• [Problem to solve]:
Among the entries below, find the lines with the word "quantity" and return them.

─── Record extracts ───

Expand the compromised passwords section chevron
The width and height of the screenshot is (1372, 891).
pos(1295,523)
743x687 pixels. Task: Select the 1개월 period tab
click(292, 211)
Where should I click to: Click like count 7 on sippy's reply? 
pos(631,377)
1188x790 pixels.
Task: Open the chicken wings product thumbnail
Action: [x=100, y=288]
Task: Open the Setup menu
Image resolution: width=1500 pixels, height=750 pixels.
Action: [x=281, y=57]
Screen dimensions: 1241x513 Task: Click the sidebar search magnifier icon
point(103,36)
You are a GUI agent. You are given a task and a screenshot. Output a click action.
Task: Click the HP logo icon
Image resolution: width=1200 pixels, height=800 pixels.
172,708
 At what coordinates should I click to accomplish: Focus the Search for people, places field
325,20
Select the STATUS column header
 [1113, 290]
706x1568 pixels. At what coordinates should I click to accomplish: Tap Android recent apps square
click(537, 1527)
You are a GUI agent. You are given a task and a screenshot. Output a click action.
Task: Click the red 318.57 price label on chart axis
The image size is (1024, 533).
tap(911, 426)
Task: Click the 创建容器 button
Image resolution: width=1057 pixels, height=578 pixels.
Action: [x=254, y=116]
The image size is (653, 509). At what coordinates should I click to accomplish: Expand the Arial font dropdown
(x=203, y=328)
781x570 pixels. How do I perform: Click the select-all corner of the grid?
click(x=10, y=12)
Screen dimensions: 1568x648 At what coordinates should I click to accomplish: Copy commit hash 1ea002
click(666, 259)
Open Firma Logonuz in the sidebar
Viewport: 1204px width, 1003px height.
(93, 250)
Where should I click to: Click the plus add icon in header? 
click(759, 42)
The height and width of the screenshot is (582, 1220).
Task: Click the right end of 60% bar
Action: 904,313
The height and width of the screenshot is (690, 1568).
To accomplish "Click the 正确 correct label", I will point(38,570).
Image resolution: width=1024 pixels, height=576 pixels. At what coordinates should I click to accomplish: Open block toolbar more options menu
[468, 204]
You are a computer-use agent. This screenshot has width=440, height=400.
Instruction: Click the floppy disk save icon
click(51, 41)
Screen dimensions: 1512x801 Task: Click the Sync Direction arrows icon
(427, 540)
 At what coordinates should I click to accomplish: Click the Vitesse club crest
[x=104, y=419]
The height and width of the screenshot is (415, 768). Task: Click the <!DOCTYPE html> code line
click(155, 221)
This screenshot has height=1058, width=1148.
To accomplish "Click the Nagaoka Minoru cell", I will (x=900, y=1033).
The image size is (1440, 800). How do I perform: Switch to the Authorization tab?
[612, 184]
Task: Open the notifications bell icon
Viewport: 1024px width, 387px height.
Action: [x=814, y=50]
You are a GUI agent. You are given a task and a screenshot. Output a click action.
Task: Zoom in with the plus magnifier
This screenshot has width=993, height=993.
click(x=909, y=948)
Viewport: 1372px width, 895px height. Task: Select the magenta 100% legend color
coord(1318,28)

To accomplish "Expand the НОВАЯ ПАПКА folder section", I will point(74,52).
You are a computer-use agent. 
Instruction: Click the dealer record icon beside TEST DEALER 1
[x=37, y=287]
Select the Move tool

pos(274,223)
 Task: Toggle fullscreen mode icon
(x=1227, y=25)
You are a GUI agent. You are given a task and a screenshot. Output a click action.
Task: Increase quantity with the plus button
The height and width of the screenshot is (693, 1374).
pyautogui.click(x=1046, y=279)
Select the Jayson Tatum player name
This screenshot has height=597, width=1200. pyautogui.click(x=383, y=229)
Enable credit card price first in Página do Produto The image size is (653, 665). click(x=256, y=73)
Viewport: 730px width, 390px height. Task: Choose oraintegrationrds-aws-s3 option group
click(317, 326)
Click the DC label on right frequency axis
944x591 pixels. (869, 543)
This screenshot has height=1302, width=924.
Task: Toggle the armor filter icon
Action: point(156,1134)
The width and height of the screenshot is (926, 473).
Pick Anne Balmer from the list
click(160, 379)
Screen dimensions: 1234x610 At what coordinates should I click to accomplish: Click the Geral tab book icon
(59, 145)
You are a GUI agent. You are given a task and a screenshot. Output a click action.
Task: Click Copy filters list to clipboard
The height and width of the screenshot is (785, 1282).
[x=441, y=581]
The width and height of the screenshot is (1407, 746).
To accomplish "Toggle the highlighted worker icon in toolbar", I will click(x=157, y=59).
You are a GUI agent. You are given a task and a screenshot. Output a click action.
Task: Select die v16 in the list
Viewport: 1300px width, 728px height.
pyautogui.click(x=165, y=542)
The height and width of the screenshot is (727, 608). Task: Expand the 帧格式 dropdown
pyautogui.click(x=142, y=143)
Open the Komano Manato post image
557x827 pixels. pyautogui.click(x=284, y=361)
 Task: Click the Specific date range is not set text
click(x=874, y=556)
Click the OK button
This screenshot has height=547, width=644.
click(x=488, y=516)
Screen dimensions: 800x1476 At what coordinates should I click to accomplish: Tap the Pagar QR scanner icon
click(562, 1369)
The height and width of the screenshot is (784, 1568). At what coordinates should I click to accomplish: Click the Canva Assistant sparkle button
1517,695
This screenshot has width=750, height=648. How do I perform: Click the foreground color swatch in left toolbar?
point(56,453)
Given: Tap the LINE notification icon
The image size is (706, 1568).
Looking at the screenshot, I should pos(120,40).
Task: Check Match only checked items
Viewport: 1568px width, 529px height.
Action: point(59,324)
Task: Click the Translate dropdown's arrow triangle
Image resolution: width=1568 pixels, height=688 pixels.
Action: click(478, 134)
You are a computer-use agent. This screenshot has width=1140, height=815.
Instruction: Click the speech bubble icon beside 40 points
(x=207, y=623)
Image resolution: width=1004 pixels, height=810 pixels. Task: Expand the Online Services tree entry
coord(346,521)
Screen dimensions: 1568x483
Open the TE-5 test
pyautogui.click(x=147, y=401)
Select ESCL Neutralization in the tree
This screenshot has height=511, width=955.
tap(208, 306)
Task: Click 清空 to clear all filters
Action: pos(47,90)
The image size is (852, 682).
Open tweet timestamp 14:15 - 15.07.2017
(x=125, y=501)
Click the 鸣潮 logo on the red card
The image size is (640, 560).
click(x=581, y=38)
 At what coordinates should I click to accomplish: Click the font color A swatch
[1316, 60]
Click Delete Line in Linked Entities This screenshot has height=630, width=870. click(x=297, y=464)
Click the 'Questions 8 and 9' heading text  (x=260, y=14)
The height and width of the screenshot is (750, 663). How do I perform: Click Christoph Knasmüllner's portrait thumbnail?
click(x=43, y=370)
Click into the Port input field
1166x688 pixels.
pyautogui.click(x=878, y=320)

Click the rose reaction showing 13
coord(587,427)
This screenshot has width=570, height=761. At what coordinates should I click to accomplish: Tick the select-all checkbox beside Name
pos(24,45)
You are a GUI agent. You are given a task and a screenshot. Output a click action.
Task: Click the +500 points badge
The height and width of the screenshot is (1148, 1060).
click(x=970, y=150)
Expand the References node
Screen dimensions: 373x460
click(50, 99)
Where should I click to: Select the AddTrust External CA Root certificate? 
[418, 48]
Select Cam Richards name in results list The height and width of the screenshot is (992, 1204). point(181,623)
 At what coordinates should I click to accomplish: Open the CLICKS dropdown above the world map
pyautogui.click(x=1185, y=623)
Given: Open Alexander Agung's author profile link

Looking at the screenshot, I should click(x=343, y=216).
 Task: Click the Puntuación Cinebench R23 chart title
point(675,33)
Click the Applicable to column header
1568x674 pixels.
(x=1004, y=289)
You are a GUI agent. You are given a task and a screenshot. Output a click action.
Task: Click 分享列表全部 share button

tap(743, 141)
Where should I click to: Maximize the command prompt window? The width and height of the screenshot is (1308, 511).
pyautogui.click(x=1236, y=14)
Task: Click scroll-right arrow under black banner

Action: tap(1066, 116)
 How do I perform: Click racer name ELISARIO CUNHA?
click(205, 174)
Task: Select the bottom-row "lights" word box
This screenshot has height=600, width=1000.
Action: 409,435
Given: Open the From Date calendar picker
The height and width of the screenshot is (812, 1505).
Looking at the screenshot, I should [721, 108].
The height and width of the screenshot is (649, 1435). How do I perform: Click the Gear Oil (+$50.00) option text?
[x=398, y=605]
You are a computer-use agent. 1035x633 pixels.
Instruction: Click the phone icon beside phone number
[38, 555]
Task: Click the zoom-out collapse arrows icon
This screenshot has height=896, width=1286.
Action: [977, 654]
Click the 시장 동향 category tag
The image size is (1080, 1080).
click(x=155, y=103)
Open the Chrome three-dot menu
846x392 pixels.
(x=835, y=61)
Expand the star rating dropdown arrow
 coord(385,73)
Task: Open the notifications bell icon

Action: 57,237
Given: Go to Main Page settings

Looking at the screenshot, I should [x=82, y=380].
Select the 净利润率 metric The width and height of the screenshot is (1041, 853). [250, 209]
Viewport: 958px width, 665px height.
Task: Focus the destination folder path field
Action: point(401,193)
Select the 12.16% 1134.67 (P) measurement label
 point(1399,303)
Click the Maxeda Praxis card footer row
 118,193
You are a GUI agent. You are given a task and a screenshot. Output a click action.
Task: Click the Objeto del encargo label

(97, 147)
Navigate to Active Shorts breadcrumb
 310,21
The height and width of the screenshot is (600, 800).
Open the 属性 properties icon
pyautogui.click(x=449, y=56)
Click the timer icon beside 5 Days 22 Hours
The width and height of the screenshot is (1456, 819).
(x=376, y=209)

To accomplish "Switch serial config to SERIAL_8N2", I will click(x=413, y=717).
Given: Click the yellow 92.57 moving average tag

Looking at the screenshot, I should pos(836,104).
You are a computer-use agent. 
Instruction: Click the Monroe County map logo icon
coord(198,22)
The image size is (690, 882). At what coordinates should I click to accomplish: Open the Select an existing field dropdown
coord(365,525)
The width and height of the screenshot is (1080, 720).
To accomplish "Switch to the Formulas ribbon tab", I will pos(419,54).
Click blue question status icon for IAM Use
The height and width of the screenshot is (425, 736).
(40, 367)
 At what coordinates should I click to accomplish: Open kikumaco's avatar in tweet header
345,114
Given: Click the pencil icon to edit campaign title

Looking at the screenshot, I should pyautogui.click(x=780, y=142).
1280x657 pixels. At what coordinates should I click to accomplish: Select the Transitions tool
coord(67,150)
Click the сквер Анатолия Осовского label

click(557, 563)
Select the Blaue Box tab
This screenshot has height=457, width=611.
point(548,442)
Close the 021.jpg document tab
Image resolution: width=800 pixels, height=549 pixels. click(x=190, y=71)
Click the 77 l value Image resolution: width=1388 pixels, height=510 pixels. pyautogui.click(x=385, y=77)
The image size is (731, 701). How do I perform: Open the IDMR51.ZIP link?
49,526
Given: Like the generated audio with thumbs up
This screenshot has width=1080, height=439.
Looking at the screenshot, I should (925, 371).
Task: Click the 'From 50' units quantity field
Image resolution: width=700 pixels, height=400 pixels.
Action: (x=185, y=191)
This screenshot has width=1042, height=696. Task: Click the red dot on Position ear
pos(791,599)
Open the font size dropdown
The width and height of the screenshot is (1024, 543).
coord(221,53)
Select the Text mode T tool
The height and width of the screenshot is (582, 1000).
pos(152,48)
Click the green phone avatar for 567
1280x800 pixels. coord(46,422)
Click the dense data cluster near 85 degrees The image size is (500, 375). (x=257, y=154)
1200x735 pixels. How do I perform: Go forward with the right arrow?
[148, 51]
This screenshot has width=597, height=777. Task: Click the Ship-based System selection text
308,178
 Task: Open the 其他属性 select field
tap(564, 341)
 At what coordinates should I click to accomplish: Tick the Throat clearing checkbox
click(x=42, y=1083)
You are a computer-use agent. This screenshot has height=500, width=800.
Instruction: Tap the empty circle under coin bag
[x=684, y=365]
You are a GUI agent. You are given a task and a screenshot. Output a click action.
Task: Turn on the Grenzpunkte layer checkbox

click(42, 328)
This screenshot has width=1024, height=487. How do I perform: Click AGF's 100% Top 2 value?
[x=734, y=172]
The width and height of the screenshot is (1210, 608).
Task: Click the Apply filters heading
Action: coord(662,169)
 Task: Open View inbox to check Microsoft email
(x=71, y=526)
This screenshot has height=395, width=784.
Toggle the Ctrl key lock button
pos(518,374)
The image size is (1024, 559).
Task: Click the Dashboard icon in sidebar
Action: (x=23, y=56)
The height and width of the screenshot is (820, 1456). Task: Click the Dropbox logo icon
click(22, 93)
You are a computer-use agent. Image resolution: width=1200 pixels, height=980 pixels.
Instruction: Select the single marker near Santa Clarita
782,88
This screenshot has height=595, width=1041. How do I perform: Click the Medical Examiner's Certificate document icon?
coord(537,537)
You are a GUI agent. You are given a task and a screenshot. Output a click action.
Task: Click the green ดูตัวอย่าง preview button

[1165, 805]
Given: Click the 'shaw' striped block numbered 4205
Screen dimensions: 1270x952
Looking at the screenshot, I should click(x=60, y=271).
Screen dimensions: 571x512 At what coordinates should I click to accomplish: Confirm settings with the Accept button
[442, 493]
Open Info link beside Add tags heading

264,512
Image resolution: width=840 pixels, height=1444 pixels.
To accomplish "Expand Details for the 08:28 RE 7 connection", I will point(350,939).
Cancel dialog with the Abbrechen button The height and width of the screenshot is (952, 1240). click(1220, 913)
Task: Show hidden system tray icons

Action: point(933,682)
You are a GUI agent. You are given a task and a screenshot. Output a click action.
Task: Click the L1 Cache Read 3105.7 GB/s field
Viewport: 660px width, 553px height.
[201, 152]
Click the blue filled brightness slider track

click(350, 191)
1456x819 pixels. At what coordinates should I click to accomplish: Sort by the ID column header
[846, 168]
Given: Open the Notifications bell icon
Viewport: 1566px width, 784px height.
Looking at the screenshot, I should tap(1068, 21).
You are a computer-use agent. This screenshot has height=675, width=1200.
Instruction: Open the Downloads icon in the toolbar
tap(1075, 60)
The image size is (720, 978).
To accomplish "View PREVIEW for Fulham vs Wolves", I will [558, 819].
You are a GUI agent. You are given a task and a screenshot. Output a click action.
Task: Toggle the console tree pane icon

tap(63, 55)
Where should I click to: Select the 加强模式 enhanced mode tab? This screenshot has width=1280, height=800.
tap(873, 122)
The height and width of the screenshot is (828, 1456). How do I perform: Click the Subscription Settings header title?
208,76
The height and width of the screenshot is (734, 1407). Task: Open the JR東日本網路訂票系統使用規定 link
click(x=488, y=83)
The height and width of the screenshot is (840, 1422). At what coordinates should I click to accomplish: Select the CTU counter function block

───

• [Written solution]:
Task: Increase quantity with the plus button
Task: Click the 'From 50' units quantity field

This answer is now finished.